Developers spend most of their time writing templatized code or in code maintenance tasks such as refactoring code, merge conflict resolution, and doing repetitive edits to fix bugs. Program synthesis can help with these tasks, acting as an AI-powered pair programmer to make suggestions as you work. Our IntelliCode Suggestions feature in Visual Studio is one such form factor for this use case.

The latest addition to the bunch, GitHub’s CoPilot, which is based on the pre-trained model Codex developed by OpenAI, has captured the imagination of the world. It predicts code fragments – using natural language comments and previous code context. We are on the cusp of a disruption that AI-powered pair programming will bring. ”

 

Lately, you’ve been using program synthesis tools for education. How can program synthesis support programming education, learning feedback, grades, and more? Where do you see possible future applications in education?

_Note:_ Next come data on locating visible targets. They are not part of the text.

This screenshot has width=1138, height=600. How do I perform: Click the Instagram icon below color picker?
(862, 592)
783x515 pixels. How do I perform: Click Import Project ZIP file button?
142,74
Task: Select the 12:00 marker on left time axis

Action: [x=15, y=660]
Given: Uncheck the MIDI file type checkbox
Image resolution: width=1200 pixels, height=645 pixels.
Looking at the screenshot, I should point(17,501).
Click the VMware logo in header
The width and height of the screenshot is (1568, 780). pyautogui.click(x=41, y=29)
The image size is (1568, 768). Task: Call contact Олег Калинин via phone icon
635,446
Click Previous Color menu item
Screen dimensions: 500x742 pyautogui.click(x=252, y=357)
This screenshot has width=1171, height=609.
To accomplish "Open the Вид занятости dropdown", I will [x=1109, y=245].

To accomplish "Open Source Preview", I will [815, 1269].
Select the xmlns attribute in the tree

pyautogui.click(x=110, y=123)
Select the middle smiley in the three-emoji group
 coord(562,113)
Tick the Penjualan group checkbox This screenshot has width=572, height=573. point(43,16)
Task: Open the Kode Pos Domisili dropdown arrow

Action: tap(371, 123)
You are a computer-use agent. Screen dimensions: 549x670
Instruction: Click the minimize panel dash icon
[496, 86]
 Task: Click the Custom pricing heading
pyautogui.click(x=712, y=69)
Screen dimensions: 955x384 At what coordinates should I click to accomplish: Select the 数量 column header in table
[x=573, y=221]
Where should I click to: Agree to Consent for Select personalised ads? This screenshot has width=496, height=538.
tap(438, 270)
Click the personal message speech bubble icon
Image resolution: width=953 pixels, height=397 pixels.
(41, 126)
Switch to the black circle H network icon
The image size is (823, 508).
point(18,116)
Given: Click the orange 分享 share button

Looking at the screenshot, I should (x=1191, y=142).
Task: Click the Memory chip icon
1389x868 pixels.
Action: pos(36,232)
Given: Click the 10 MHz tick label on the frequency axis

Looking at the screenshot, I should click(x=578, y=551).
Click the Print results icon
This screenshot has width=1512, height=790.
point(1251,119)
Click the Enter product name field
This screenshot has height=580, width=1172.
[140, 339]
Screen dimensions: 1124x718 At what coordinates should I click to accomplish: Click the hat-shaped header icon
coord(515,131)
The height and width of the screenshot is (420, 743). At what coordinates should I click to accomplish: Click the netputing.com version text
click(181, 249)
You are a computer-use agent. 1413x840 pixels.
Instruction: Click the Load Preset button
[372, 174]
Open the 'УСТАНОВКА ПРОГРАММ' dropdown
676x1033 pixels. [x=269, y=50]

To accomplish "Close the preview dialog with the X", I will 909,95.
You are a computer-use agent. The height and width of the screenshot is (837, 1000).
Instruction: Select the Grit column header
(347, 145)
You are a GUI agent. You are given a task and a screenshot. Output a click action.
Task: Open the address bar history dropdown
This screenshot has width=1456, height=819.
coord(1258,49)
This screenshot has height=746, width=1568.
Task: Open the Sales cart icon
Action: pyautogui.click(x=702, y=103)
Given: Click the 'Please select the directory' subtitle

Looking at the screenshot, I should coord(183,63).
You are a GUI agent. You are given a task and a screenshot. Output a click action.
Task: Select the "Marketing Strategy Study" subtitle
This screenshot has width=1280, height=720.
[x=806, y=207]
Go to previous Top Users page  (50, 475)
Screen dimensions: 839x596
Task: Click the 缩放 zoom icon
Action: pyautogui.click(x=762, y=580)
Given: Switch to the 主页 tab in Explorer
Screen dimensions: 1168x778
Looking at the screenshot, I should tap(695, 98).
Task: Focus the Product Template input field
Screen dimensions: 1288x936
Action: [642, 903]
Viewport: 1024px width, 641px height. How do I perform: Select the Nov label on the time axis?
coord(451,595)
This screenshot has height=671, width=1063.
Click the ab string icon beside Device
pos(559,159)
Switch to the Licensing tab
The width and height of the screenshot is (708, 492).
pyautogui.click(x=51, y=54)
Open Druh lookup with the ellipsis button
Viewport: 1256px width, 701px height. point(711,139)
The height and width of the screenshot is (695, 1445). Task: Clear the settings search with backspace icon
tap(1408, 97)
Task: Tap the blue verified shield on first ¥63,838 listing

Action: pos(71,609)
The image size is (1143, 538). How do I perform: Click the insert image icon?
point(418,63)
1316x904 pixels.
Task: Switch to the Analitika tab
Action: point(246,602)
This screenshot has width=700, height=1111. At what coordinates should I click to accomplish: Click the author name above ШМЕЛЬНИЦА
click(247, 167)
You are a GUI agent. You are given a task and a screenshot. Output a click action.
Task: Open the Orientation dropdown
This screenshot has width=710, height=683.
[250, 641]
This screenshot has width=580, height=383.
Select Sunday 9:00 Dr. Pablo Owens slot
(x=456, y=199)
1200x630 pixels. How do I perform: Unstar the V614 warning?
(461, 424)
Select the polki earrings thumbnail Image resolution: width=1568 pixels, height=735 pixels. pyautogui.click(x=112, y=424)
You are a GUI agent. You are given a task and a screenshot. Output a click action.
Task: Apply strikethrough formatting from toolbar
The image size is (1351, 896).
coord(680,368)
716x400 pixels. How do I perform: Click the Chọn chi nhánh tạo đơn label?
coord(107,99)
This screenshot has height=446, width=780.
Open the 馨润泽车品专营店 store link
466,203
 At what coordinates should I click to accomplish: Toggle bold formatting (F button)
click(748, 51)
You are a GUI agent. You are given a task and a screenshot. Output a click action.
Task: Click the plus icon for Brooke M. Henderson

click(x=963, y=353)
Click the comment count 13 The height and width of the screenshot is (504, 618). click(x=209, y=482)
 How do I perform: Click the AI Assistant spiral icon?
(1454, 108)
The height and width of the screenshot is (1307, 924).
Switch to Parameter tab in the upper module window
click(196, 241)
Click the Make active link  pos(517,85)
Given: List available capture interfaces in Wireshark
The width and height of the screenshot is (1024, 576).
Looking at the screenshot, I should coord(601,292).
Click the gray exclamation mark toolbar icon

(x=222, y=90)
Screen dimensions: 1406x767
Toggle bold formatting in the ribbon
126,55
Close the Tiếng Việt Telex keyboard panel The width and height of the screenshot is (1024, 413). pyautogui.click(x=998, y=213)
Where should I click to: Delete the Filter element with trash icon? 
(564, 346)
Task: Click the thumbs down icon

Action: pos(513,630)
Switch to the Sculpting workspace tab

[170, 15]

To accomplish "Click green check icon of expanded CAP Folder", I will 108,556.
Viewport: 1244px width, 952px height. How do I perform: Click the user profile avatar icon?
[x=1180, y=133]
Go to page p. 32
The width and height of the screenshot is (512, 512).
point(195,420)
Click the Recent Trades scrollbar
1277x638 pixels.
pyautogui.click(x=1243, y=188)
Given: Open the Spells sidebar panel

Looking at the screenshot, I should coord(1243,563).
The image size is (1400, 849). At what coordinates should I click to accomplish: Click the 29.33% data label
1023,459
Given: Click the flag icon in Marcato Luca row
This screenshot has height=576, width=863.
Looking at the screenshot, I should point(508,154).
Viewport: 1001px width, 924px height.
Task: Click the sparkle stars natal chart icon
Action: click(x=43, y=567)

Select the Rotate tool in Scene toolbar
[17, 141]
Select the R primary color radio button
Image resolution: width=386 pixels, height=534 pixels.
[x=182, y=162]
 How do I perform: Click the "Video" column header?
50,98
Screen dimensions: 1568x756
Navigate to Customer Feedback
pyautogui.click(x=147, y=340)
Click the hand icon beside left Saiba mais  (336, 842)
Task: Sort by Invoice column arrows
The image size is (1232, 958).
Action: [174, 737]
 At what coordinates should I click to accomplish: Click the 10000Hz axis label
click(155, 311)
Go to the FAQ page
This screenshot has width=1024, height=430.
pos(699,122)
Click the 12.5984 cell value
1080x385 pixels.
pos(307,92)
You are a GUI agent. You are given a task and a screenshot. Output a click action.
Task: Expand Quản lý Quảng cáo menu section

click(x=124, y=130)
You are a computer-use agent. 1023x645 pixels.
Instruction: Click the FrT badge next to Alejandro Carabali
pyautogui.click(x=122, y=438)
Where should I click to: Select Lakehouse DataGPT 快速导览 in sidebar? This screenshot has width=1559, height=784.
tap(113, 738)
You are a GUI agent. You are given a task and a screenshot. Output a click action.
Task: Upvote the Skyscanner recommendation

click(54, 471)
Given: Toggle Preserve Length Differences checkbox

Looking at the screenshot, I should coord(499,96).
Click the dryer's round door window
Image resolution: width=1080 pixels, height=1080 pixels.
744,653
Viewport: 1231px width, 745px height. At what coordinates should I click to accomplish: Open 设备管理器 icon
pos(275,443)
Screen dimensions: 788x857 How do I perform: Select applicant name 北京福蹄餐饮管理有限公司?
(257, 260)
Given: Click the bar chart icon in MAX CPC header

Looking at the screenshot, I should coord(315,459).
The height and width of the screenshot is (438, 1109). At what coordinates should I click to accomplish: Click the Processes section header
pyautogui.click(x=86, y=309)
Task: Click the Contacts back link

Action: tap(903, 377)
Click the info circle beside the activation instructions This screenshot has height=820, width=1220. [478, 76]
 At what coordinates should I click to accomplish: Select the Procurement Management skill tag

Sumit: “A single teacher attends to many students in a classroom, so individuals cannot receive personalized feedback. Online courses with many participants exacerbate this problem.

An example: If one learns programming today, the error messages of the compilers (programs that generate machine-readable code) are often confusing. Moreover, it is not enough to present the students with any sample solution when they fail to solve a problem. Because what they really need to know is how their solution can be converted into a correct solution. Program synthesis techniques can be used to convert students’ solution into a nearest correct solution (or the next logical step). This can form the basis not only for fairer grading, but also for personalized feedback and guidance to students, providing them with a better learning experience.

I would like to take on a grand challenge: to develop an AI bot that is almost indistinguishable from a human teacher in terms of feedback and cues for learners. By collecting learning journeys of a large number of learners from around the world, we could develop appropriate ML models. These when combined with appropriate program analysis and synthesis techniques can lead to an AI bot that can provide instant personalized feedback to learners. Such technology can even facilitate peer-to-peer learning by connecting learners and enabling pedagogical experiments. This gives instructors more time to interact with learners.”

 

You once said: “Programming is the science of talking to computers”. How do you get people excited about learning this language?

SumitSumit: “The deepest level of learning takes place when you create something that is meaningful to you. With this understanding, I found the right moment last year to introduce programming to my son Sumay.

He was solving a 2nd grade math problem: find all tuples (a,b,c,d) where a*b=c*d and a,b,c,d are distinct digits. After he had painstakingly listed the 40 solutions, I joked with him: ‘Do you know that a computer could do this for you? All you have to do is tell it what to do. ‘ His eyes lit up, and he enthusiastically tried out his first computer program.

In addition to a motivating curriculum, we also need to make computers smarter so that we humans can talk to them more easily.

When Sumay was excited to write his first computer program to solve his math problem, I pulled up an online Python editor. Then we started writing the program for the problem. And Sumay held his breath as he waited on the screen for the solution. Mind you, I had never written a Python program before. But with my 20 years of programming experience, I was confident that I could figure it out using error messages. But no, I failed. I tried many different syntaxes, but the error messages were unhelpful and confusing. Sumay got frustrated and asked, ‘Dad, are you sure you know how to program?’ Eventually, I had to look up the documentation to get it to work. You know, most people would have been able to read my intent from the inaccurately written program. And if computers can understand such sloppy programs or pseudocodes, it may not only change programming education, but it will also seed the next programming revolution that will democratize programming for all and take programming closer to human conversation.”